Let’s have a look at different type of goods i.e, Final Goods and Intermediate Goods that we come across in Economics:
Different Type of Goods – Final Goods and Intermediate Goods
Final Goods:
Final Goods are used those goods which are used for final consumption or for capital formation.
Intermediate Goods:
Intermediate Goods are those goods which are used as raw material in production of other goods in the same year.
Whether a good is a final good or intermediate goods it depends upon the use of the product.
For Example: A bakery buys sugar. He uses sugar in the production of cakes, cookies then it is a intermediate good for a bakery.
When a household buys a sugar, then it is considered as Final good as it is for consumption and not for sale.
Ultimately, the value of intermediate good is added into final good. Continuing with the above example, The baker buys sugar for Rs 100. And then he sells cake for Rs 500. In this example the value of intermediate good that is sugar is added in final good.

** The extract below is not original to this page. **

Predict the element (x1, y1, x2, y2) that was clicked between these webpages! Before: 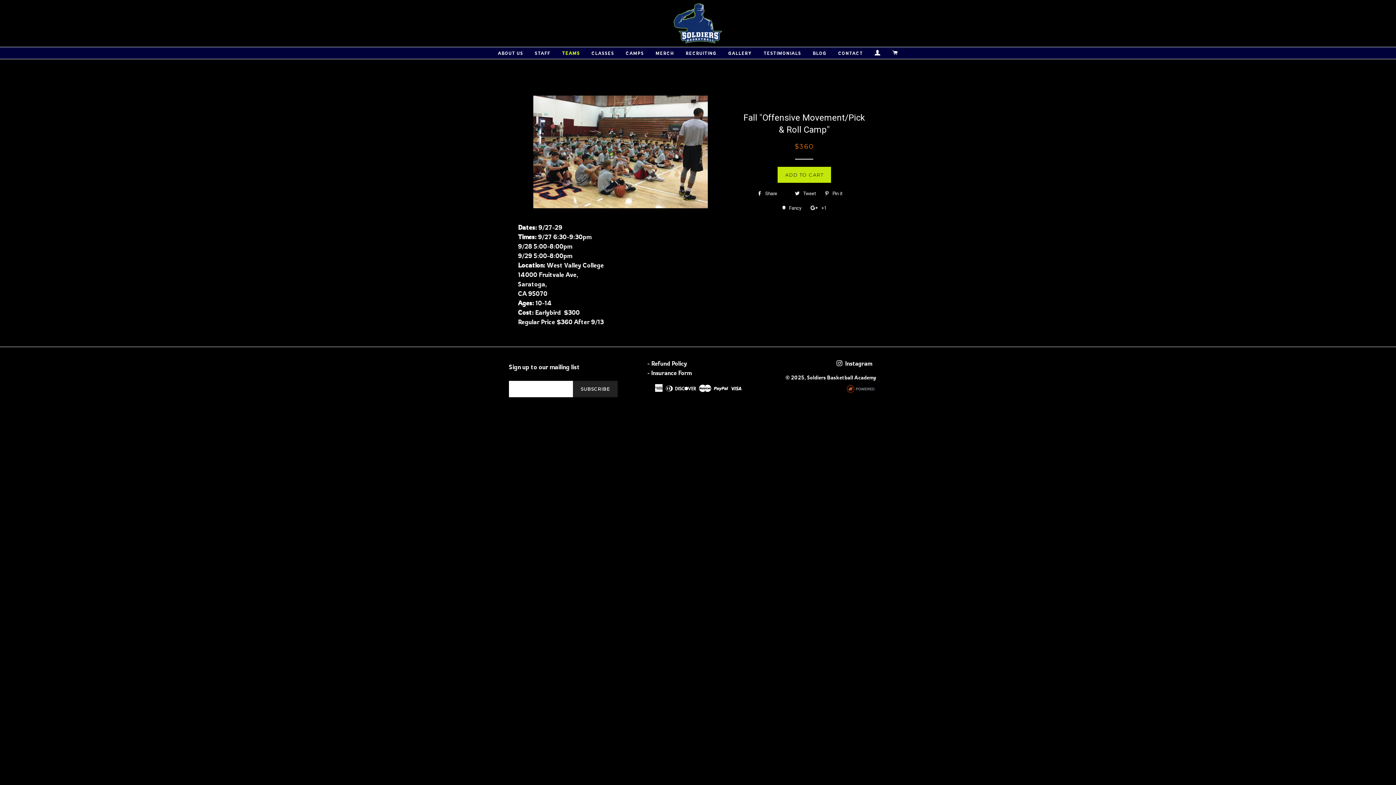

One important thing to keep in mind, if an intermediate good is not used within a year, then it is calculated as a part of final goods.
Only Final Goods are calculated as part of National Income.
Capital Goods and Consumer Goods:
Capital Goods:
Capital Goods are those goods which are used to make consumer goods and services.It is utilised by business to make goods for customers. In longer run, high demand of capital goods serves as a boast to economy.These include plant and machinery, hardware, other buildings, hardware, machines etc
Consumer Goods:
Consumer Goods are those goods which help to satisfy our needs and wants directly. They are ready for sale and bought for final consumption. Example pastries, services of a barber, mobile phones etc.
They consist of durable goods and non-durable goods. Goods which are for one time use like services of barber, eating pasteries are non durable goods. Goods which can be used over a period of time are durable goods like fridge, laptop, mobile phone etc.
The purpose of a good is wht makes it a capital good or consumer good.
Example: When firm buys telephones like a call center, then it is a capital good but if an individual buys a telephone then it is consumer good as it is for self satisfaction.